◆ **READING PASSAGE**:
Hey friend,
I hope this finds you well. (Nathan coming to you directly, here.)
As you may already know, in addition to someone who's supporting folks with deep emotional processing and healing everyday, I'm also someone who is going through a season of grieving the loss of one of my closest people.
And while I wouldn't wish this experience on anyone (and it has invited in me even more empathy and compassion for those navigating it), my journey and research around it (because we all know I'm going to be researching until I am gone) has also been such an incredible and elucidating pedagogy. I am learning some of life's most terrible and essential lessons...
So, here’s one of the (many many) things they don’t tell you about grieving – the grief itself is just the tip of the iceberg.

◆ **DATA EXTRACT**:
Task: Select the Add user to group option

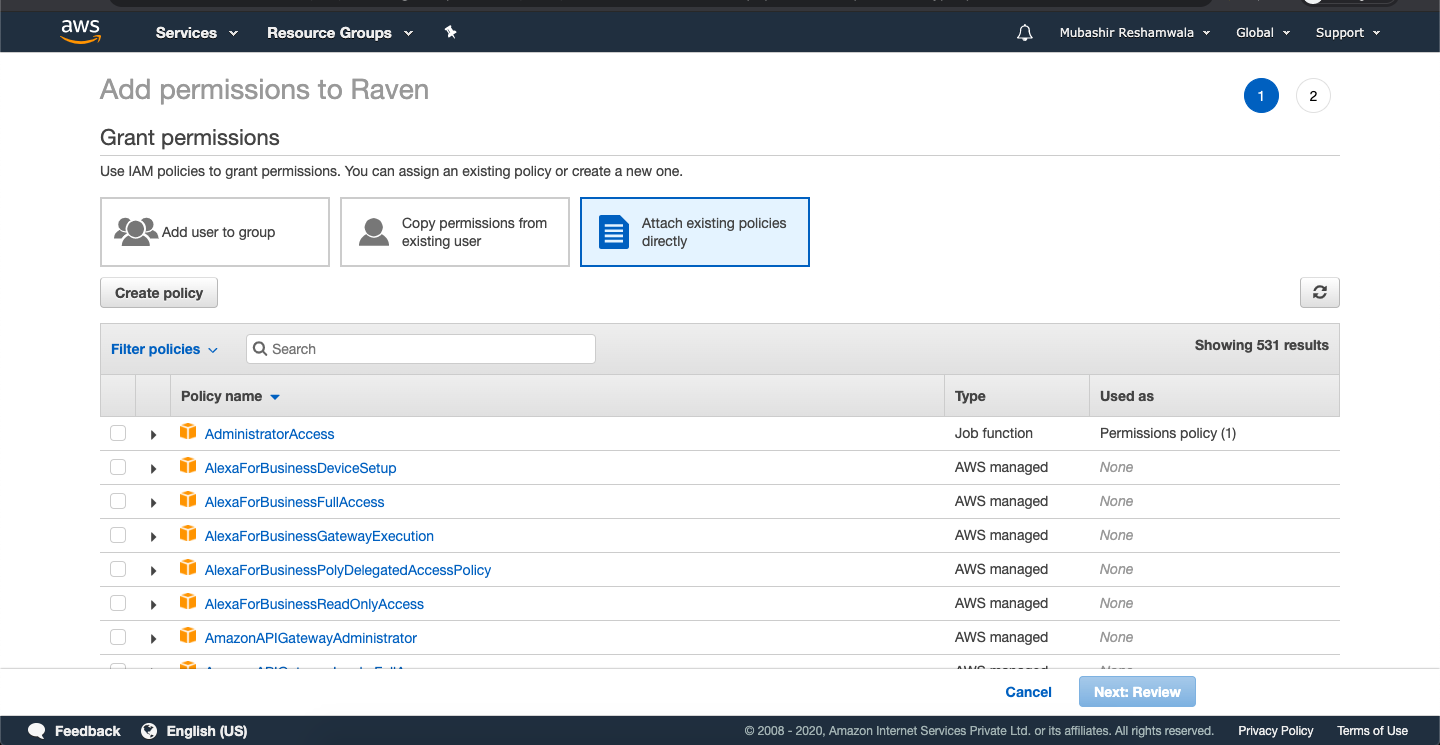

◆ **PROMPT**: Carry on with the letter about grieving from its last sentence, writing the next part in the same voice.

◆ **EXERCISE RESPONSE**:
I used to tell my clients, “Grief is long.” or “Grief is layered.” but I didn’t know the half of it…
In our culture, people allude to the messy, perpetual project of grieving with that timeworn and tidy 5-stage model: denial, anger, bargaining, depression, and acceptance. And when they want to be more emotionally evolved, they bookend those standards with “shock” and “processing the grief” in the more comprehensive 7-stage model.
But what both of these systems belie is the ways in which we cycle through, and eddy around in, and leap back and forth between these and really all manner of emotional states in the excruciating educational process of neuropsychologically coming to terms with the loss of a close loved one.
Grieving isn’t just going through the loss. It’s surviving the grueling and gruesome trial by fire of the brain learning life’s most appalling truth: my loved one is never coming back from this.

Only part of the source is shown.